Text block:

______________________________

By the way, the code runs a little bit slow with a large value
of TREE_MIN_WORKSTACK_SIZE

I have rsynced the recent run slurm.3774931.out to the m200n2048-dm/ for
your reference.

Thank you for the comment on the lightcone thickness, my mistake of failing
to notice the unit. I hope that won't connect to the SUBFIND problem and I
have increased the value to 2 Mpc/h.

Thank you for your help!

Best,
Weiguang

-------------------------------------------
https://weiguangcui.github.io/


On Wed, Sep 8, 2021 at 8:33 PM Volker Springel <
vspringel_at_mpa-garching.mpg.de> wrote:

>
> Dear Weiguang,
>
> Sorry for my sluggish answer. Too many other things on my plate.
>
> I think the crash you experienced in an MPI_Sendrecv call in SUBFIND
> happens most likely in line 270 of the file
> src/subfind/subfind_distribute.cc, because this call there is not protected
> yet against transfer sizes that exceed 2 GB in total... For the particle
> number and setup you're using, you are actually having a particle storage
> of ~1.52 GB or so on average. With a memory imbalance of ~30% (which you
> actually just reach according to your log file), it is possible that you
> reach the 2GB at this place, causing the native call of MPI_Sendrecv to
> fail.
>
> If this is indeed the problem, then replacing in line 270 to 274
> "MPI_Sendrecv" with "myMPI_Sendrecv" should fix it. I have also made this
> change in the code repository also.
>
>
> Thanks for letting me know that you had to change the default size of
> TREE_MIN_WORKSTACK_SIZE to get around the bookkeeping buffer problem you
> experienced in fmm.cc. I guess I need to think about how this setting can
> be adjusted automatically so that it works in conditions like the one you
> created in your run.

______________________________

[Element and text location data]

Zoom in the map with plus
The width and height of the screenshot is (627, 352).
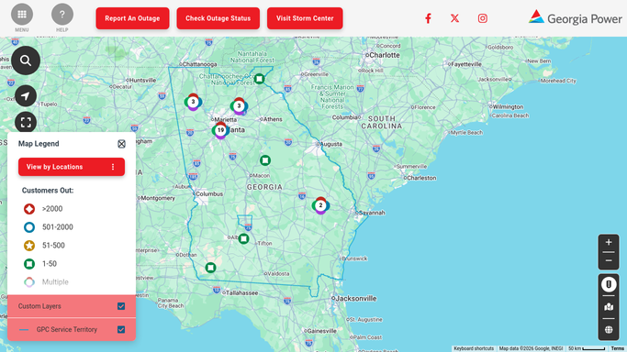click(609, 242)
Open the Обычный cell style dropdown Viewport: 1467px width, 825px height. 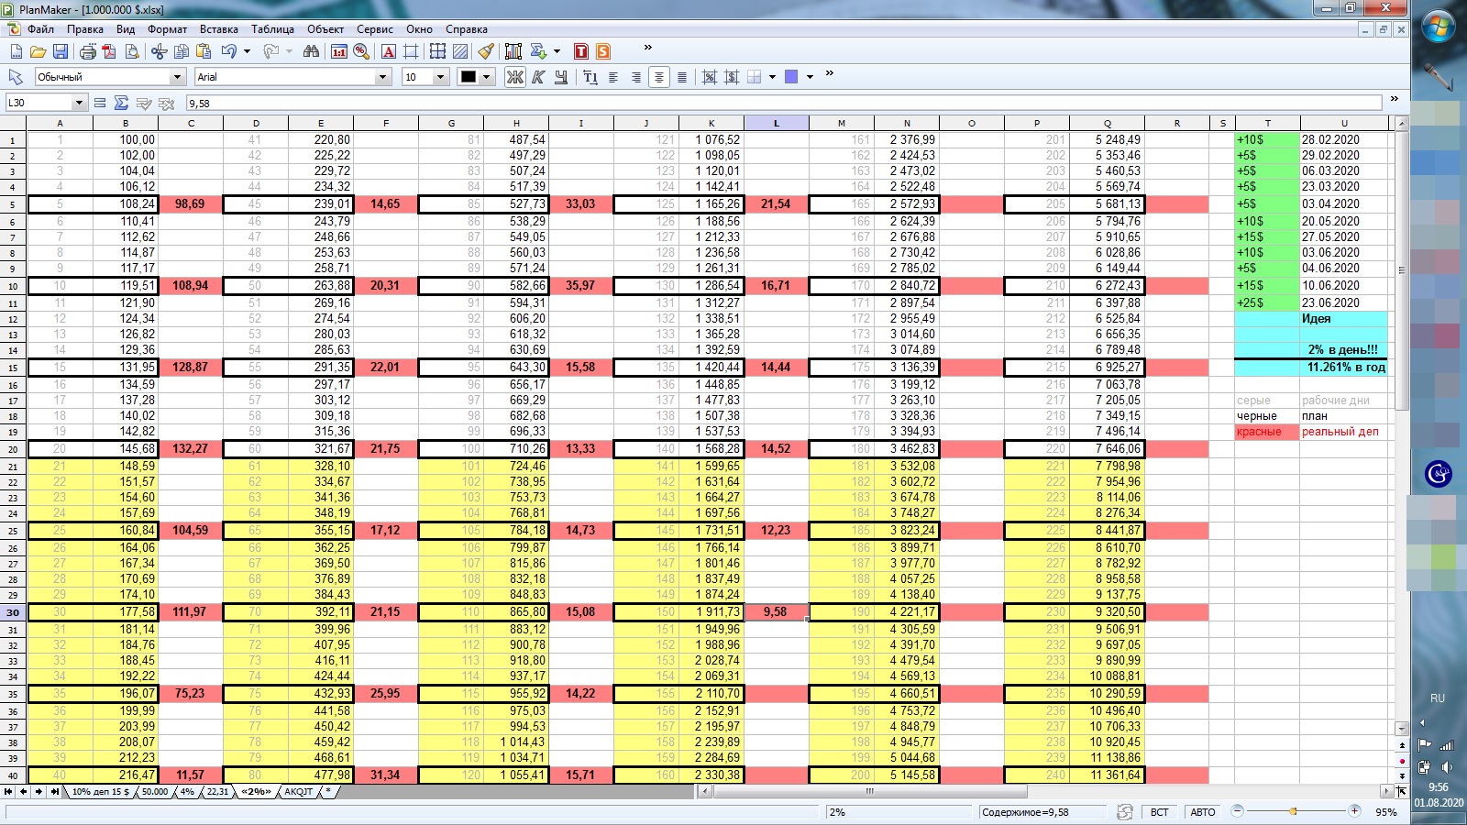(177, 77)
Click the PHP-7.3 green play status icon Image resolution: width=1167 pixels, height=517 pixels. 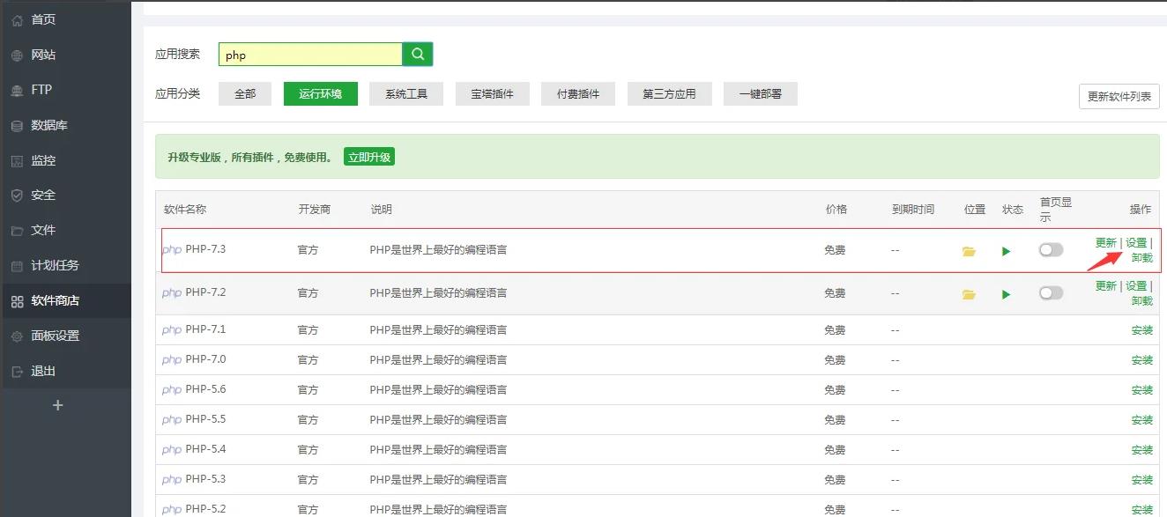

______________________________

Given request:
Continue the email thread about the SUBFIND crash from the point where it stops.

Solved problem:
>
> Best,
> Volker
>
>
>
>
> > On 2. Sep 2021, at 11:23, Weiguang Cui <cuiweiguang_at_gmail.com> wrote:
> >
> > Hi Volker,
> >
> > Did you find some time to look at the problem? I would like to have this
> run finished a.s.a.p. So I further modified the code (see the Gadget4
> folder for changes with git diff):
> > FMM factor is increased to 50
> > - MaxOnFetchStack = std::max<int>(0.1 * (Tp->NumPart +
> NumPartImported), TREE_MIN_WORKSTACK_SIZE);
> > + MaxOnFetchStack = std::max<int>(50 * (Tp->NumPart + NumPartImported),
> 10 * TREE_MIN_WORKSTACK_SIZE);
> > and the tree_min_workstack_size in gravtree.h is also increased:
> > -#define TREE_MIN_WORKSTACK_SIZE 100000
> > +#define TREE_MIN_WORKSTACK_SIZE 400000
> >
> > With these modifications, the code did not show the `Can't even process
> a single particle` problem in fmm, but crashed with an MPI_Sendrecv problem
> at subfind. See the job slurm.3757634 for details. Maybe this is connected
> with the previous SUBFIND construction problem, just too many particles in
> the halo??
> > If there is no easy fix, I probably will exclude the SUBFIND part to
> finish the run which is a pity as the full merge tree needs to be redone.
> >
> > Thank you.
> >
> > Best,
> > Weiguang
> >
> > -------------------------------------------
> > https://weiguangcui.github.io/
> >
> >
> > On Sun, Aug 29, 2021 at 5:57 PM Volker Springel <
> vspringel_at_mpa-garching.mpg.de> wrote:
> >
> > Hi Weiguang,
> >
> > The tree construction problem in subfind is odd and still bothers me.
> Could you perhaps make the run available to me on cosma7 so that I can
> investigate this myself?
> >
> > I agree that there should be enough total memory for FMM, but the
> termination of the code looks to be caused by an insufficient size
> allocation of internal bookkeeping buffers related to the communication
> parts of the algorithm. If you're add it, you could also make this setup
> available to me, then I can take a look why this happens.
> >
> > Regards,
> > Volker
> >
> > > On 24. Aug 2021, at 12:29, Weiguang Cui <cuiweiguang_at_gmail.com> wrote:
> > >
> > > Hi Volker,
> > >
> > > This is a pure dark-matter particle run. This happens when the
> simulation ran to z~0.3.
> > > As you can see from the attached config options, this simulation used
> an old IC file, neither the double-precision output is opened.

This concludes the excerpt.